To do -
Give the lines below again exactly, starting with the line that holds "Instruction: Click the" and going on through the line that holds "This screenshot has height=476, width=900.".

Given records -
########
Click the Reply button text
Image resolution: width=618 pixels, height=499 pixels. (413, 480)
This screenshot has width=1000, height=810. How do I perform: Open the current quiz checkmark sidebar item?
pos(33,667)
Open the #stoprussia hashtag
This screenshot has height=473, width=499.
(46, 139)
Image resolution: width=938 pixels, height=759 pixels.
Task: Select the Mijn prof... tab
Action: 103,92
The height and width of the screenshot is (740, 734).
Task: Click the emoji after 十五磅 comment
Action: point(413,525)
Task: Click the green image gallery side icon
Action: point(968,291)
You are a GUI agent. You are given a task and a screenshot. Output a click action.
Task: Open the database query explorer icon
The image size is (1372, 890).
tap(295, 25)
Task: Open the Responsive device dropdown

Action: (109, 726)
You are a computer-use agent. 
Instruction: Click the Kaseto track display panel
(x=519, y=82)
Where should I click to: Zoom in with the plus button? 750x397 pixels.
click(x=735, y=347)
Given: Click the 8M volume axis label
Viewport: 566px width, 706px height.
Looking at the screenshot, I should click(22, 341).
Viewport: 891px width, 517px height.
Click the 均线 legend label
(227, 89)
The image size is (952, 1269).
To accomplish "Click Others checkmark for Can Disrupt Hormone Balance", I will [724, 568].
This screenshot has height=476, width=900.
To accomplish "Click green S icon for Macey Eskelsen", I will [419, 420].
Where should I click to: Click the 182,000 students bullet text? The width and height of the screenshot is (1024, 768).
########
Completed exercise -
Instruction: Click the Kaseto track display panel
(x=519, y=82)
Where should I click to: Zoom in with the plus button? 750x397 pixels.
click(x=735, y=347)
Given: Click the 8M volume axis label
Viewport: 566px width, 706px height.
Looking at the screenshot, I should click(22, 341).
Viewport: 891px width, 517px height.
Click the 均线 legend label
(227, 89)
The image size is (952, 1269).
To accomplish "Click Others checkmark for Can Disrupt Hormone Balance", I will [724, 568].
This screenshot has height=476, width=900.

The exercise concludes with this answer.